When a picture appears in the listing, leave it out and copy the rest exactly as it stands.

########

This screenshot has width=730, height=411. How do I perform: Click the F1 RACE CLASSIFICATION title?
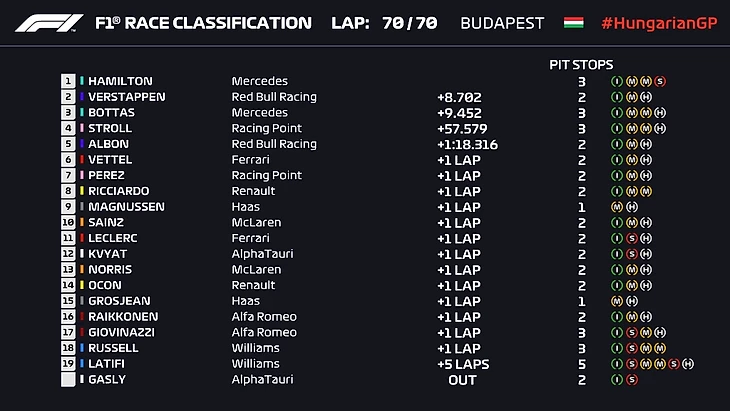point(203,23)
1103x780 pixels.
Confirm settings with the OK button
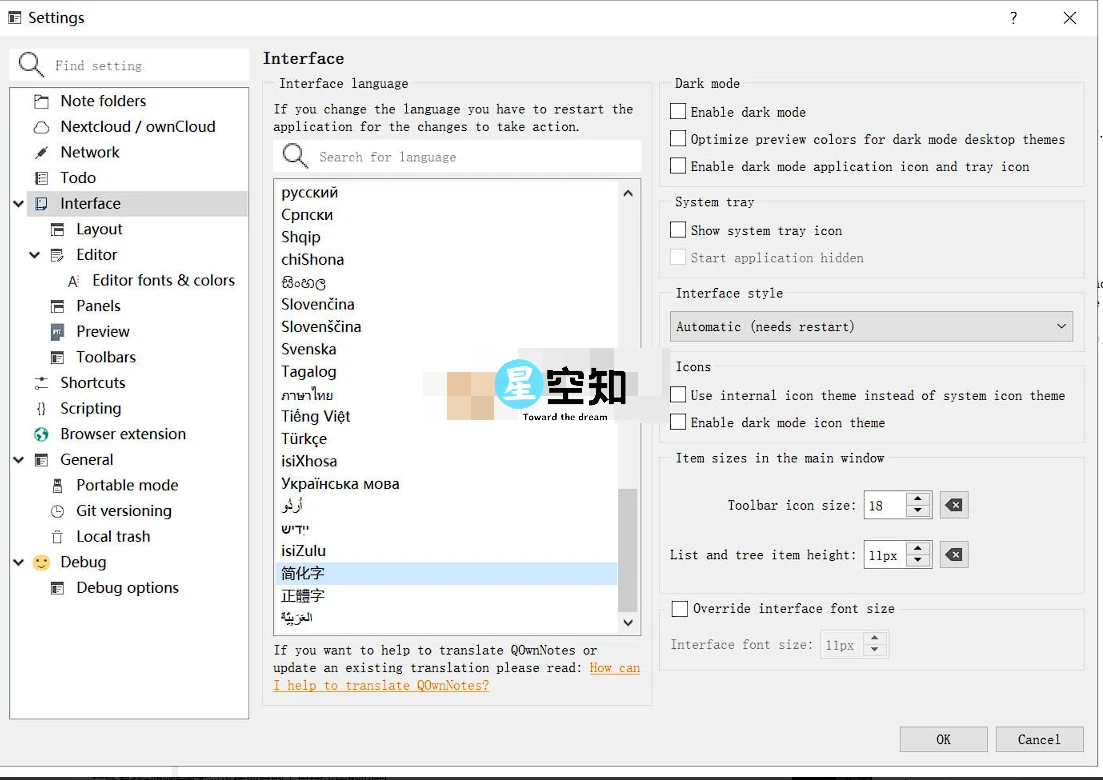coord(941,739)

########

Solution to this problem -
This screenshot has width=730, height=411. How do I perform: Click the F1 RACE CLASSIFICATION title?
point(203,23)
1103x780 pixels.
Confirm settings with the OK button
coord(941,739)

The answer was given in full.